Some background…

So far, we’ve learned about measuring the success of a model based on how close it’s predictions come to the actual observations.
The correlation coefficient is a tool that gives us a fairly good idea of how these predictions will turn out without having to make predictions on future observations.
For this lab, we will be using the movie data set to investigate the following questions:

Which variables are better predictors of a movie’s audience_rating when the predictions are made using a line of best fit?

Correlation coefficients

The correlation coefficient describes the strength and direction of the linear trend.
It’s only useful when the trend is linear and both variables are numeric.
Are these variables linearly related? Why or why not?

Correlation coefficients with values close to 1 are very strong with a positive slope. Values close to -1 means the correlation is very strong with a negative slope.
- Does this plot have a positive or negative correlation?

Recall that if there is no linear relation between two numerical variables, the correlation coefficient is close to 0. What do you guess the correlation coefficient will be for these two variables?

Load the movie data using the data command.
The data comes from a variety of sources like IMDB and Rotten Tomatoes.
- The critics_rating contains values between 0 and 100, 100 being the best.
- The audience_rating contains values that range between 0 and 10, 10 being the best.
- n_critics and n_audience describe the number of reviews used for the ratings.
- gross and budget descibes the amount of money the film made and took to make.

We can use the cor() function to find the particular correlation coefficient of the variables from the previous plot, which happen to be audience_rating and critics_rating.
- But note, the cor() function removes any observations which contains an NA value in either variable.
- Calculate the correlation coefficient for these variables using the cor function.
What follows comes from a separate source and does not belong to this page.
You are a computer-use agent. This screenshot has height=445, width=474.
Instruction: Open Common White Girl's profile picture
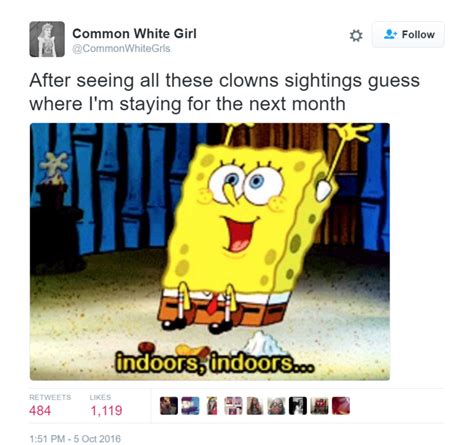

The inputs to the functions work just like the inputs of the xyplot function.

What was the value of the correlation coefficient you calculated?
How does this actual value compare with the one you estimated previously?
Does this indicate a strong, weak, or moderate association? Why?
How would the scatter plot need to change in order for the correlation to be stronger?
How would it need to change in order for the correlation to be weaker?

Find the two variables that look to have the strongest correlation with critics_rating.
- Compute the correlation coefficients for critics_rating and each of the two variables.
- Use the correlation coefficient to determine which variable has a stronger linear relationship with critics_rating.
Fit two lm models to predict critics_rating with each variable and compute the MSE for each.
- Use the MSE to determine which variable is a better predictor of critics_rating.
How are the correlation coefficient and the MSE related?

Select two different numerical variables from the movie data.
Plot the variables using the xyplot() function.
- Would calculating a correlation coefficient for the two variables be appropriate. Justify your answer.
- Predict what value you think the correlation coefficient will be. Compare this value to the actual value. Finally, interpret what the actual correlation coefficient means.
Work with your classmates to determine which two variables have the strongest correlation coefficient.
- Why do you think these variables are so strongly related? Is using the correlation coefficient to describe the relationship appropriate and why/why not?